## Source material

Start of Block

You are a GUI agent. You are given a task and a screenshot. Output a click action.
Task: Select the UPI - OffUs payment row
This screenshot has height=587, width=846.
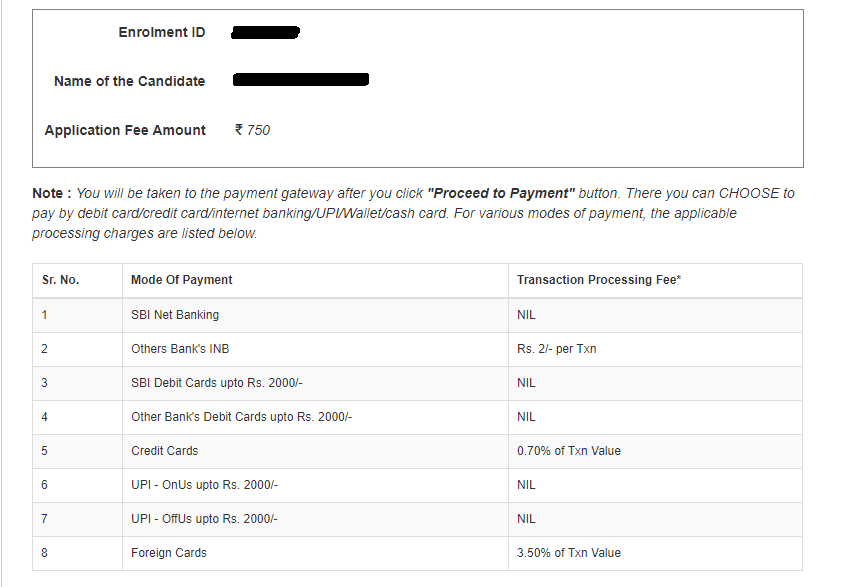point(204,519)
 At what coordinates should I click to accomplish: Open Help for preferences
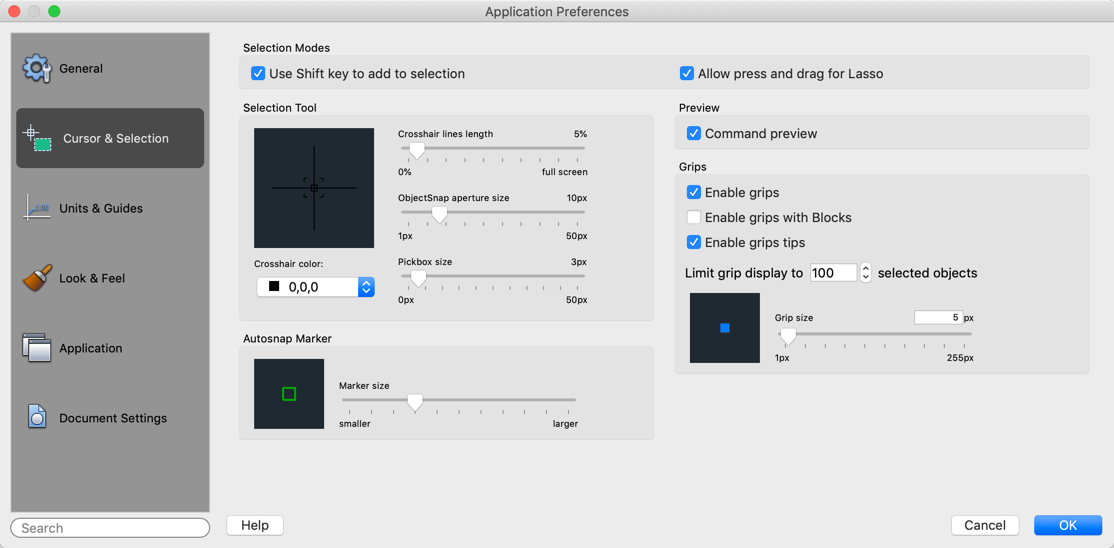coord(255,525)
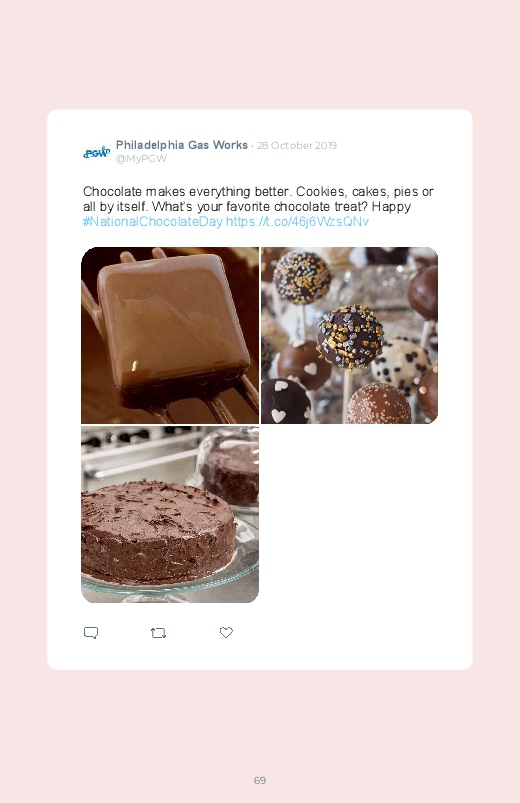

End of Block

## Instructions to follow
Once the pictures are set aside, transcribe the remaining lines above exactly.

## Task output
You are a GUI agent. You are given a task and a screenshot. Output a click action.
Task: Select the UPI - OffUs payment row
This screenshot has height=587, width=846.
point(204,519)
 At what coordinates should I click to accomplish: Open Help for preferences
coord(255,525)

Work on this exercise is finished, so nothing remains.